A sermon for the Third Sunday in Lent, March 24, 2019. The sermon was offered at St. Stephen’s Church, Rochester Row, London (the parish linked with The Church of the Holy Trinity, NYC). The scripture readings followed the appointed readings for the Church of England, Isaiah 55.1-9, Psalm 63:1-9, 1 Corinthians 10:1-13, and Luke 13:1-9 (below).
Listen to the sermon HERE. (There is no edited, written version of the sermon to be posted this week.)
Luke 13:1-9, New Revised Standard Version
At that very time there were some present who told him about the Galileans whose blood Pilate had mingled with their sacrifices. He asked them, ‘Do you think that because these Galileans suffered in this way they were worse sinners than all other Galileans? No, I tell you; but unless you repent, you will all perish as they did. Or those eighteen who were killed when the tower of Siloam fell on them—do you think that they were worse offenders than all the others living in Jerusalem? No, I tell you; but unless you repent, you will all perish just as they did.’

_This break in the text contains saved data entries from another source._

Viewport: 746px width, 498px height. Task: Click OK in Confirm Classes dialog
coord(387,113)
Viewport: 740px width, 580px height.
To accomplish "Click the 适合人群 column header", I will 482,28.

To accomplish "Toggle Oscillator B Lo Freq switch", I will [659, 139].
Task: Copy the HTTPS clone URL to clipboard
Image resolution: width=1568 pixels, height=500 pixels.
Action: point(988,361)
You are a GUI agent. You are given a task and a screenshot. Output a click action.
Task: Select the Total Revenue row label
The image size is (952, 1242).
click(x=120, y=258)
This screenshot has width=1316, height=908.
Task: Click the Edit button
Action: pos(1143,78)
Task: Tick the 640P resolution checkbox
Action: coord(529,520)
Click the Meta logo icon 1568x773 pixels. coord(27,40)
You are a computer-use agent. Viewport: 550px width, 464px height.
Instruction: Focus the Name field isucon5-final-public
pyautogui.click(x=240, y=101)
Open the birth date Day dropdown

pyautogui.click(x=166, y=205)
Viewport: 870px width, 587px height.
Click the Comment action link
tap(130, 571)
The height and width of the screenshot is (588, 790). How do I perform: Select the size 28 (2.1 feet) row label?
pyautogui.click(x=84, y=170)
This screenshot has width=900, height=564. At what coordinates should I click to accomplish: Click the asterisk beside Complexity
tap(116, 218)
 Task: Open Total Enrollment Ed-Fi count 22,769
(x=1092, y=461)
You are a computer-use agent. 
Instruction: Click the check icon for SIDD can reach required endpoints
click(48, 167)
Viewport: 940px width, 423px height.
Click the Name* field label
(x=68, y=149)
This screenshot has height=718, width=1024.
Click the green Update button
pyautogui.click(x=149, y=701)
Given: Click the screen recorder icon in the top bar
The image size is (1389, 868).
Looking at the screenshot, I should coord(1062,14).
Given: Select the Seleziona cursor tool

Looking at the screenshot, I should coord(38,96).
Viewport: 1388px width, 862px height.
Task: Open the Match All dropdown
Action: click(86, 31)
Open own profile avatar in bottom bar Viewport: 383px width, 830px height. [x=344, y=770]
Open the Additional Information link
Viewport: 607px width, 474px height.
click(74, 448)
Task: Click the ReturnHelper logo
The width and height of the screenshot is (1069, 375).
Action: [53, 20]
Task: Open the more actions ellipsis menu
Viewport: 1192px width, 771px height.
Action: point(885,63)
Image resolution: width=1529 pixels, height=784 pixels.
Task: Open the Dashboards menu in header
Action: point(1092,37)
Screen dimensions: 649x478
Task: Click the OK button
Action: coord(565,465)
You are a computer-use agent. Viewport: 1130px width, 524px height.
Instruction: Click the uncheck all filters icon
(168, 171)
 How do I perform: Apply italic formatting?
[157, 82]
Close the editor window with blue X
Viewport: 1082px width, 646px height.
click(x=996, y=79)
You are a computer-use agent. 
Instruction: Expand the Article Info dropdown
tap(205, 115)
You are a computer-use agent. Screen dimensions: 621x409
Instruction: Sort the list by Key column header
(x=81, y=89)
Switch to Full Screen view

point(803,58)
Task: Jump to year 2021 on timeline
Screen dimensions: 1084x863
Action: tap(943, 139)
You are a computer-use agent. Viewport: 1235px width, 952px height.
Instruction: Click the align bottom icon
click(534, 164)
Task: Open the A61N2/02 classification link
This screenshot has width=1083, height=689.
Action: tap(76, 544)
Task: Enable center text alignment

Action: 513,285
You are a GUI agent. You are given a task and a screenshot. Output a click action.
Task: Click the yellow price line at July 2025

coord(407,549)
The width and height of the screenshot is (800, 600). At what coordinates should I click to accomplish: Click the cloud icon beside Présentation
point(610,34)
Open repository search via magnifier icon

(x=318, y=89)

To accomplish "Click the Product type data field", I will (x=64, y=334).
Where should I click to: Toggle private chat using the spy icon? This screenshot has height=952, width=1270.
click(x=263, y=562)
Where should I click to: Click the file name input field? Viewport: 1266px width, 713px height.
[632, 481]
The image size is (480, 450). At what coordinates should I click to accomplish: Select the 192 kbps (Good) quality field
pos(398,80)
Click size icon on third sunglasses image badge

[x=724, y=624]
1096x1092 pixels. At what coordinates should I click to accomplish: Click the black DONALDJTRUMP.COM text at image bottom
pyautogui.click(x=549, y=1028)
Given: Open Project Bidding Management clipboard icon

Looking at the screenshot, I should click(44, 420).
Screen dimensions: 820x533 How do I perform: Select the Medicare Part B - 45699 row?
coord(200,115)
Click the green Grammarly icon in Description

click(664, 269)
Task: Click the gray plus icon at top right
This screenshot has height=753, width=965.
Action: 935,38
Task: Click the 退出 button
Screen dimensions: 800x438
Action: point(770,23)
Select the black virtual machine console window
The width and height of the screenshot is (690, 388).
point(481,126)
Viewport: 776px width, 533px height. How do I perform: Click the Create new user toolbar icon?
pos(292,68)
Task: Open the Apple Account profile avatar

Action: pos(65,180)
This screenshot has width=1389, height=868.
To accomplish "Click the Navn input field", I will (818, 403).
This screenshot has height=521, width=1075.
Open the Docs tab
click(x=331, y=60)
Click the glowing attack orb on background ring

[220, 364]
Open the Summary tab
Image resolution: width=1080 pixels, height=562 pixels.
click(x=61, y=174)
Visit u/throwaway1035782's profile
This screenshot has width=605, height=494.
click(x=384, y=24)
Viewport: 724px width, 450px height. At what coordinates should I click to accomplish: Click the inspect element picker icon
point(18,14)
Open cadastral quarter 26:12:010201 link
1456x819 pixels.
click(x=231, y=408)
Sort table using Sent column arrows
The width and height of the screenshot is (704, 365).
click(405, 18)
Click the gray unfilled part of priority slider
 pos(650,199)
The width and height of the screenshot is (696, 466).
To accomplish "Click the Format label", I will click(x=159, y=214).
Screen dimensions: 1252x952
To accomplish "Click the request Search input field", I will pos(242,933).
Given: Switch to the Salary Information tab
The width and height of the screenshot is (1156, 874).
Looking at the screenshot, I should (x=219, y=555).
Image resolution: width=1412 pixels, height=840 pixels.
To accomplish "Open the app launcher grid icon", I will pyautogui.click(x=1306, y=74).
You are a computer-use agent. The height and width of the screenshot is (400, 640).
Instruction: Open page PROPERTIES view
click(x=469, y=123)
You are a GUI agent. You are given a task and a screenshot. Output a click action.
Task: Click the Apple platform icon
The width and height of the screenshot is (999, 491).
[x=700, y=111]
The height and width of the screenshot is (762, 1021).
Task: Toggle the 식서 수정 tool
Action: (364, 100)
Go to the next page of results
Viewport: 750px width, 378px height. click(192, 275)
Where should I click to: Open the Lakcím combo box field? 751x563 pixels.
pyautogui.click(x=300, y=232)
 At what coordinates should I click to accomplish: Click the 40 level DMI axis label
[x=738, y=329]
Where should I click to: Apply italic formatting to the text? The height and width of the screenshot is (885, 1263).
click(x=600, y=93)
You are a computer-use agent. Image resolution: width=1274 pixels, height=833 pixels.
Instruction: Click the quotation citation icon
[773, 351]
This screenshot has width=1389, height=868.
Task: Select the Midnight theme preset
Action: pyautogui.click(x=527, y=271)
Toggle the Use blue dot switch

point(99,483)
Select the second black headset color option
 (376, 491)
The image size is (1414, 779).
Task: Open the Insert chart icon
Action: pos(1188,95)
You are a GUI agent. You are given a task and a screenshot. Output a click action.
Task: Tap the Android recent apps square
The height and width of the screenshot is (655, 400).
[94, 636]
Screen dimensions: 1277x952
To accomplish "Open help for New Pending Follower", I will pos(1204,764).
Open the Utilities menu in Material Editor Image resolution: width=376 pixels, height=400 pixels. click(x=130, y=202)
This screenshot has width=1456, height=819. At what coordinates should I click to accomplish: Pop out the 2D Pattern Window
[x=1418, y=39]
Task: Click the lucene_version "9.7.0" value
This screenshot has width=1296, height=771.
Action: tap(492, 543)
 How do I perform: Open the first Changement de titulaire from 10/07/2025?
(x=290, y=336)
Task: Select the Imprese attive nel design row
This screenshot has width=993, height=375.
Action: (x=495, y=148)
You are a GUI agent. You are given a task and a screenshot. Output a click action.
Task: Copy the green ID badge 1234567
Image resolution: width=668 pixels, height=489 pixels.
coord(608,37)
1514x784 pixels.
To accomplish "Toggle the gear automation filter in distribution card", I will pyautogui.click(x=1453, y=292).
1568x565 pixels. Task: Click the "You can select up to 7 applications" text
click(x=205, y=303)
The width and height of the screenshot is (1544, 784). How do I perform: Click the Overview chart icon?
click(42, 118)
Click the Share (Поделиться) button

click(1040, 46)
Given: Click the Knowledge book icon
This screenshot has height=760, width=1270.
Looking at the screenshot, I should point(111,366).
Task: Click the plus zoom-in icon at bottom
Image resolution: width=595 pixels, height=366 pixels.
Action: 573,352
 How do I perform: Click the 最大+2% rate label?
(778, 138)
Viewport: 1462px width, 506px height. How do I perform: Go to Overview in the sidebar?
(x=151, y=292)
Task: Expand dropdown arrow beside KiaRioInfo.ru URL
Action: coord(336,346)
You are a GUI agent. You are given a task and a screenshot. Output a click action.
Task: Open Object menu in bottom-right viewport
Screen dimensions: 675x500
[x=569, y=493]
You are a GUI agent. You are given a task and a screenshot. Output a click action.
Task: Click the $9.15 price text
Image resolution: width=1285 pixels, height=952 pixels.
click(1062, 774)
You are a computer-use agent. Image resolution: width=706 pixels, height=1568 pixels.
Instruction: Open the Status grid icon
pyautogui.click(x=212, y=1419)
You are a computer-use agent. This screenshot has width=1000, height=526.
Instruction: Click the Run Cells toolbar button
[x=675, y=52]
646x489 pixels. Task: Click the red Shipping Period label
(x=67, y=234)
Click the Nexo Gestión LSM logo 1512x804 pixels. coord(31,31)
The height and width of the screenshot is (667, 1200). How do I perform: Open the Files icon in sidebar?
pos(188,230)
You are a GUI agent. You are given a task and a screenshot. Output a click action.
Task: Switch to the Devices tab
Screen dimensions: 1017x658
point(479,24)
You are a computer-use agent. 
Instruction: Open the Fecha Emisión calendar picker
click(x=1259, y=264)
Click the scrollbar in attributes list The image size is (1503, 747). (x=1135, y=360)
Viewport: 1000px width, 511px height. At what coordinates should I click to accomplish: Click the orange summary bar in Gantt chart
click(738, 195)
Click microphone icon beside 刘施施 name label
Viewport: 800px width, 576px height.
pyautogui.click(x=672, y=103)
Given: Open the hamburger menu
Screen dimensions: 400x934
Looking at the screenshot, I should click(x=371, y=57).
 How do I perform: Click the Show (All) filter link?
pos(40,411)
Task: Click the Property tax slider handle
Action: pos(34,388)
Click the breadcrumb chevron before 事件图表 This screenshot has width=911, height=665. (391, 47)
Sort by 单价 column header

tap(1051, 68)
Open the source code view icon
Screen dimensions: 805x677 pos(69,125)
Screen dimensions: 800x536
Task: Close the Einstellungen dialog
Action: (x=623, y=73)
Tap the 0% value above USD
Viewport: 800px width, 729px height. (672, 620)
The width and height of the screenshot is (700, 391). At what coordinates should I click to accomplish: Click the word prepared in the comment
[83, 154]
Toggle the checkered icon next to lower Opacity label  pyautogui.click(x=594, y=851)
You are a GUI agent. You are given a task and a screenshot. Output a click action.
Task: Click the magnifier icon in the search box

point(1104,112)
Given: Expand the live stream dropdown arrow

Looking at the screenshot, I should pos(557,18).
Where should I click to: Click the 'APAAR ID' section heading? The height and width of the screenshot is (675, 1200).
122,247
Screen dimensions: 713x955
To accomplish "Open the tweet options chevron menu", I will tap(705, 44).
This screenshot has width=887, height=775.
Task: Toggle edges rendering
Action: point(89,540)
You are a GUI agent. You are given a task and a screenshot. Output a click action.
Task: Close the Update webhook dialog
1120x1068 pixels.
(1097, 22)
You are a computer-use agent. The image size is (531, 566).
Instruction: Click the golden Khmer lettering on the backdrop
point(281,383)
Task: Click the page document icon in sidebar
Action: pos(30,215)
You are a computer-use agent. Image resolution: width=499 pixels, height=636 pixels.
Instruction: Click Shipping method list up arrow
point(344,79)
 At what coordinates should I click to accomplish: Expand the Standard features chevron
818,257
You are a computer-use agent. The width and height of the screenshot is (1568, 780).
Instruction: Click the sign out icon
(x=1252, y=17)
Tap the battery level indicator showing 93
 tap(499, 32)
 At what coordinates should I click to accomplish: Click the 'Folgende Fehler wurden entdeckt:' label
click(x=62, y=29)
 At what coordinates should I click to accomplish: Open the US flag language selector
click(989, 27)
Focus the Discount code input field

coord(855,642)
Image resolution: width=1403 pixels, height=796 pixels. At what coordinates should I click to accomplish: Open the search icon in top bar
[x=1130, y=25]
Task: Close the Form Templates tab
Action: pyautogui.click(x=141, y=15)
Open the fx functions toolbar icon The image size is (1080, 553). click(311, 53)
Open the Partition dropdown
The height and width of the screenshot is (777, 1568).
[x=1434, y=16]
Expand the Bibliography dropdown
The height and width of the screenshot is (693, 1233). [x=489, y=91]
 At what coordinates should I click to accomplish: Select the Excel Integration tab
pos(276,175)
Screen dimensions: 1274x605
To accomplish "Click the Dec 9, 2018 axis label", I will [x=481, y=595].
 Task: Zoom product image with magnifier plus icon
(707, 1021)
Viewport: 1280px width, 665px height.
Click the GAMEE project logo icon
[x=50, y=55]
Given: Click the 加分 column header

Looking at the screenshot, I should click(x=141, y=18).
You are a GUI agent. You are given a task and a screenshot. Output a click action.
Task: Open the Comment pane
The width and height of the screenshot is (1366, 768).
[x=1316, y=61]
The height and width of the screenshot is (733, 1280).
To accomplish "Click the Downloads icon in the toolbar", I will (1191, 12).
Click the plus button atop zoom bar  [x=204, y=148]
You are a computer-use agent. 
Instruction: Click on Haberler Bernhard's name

Then he told this parable: ‘A man had a fig tree planted in his vineyard; and he came looking for fruit on it and found none. So he said to the gardener, “See here! For three years I have come looking for fruit on this fig tree, and still I find none. Cut it down! Why should it be wasting the soil?” He replied, “Sir, let it alone for one more year, until I dig round it and put manure on it. If it bears fruit next year, well and good; but if not, you can cut it down.” ’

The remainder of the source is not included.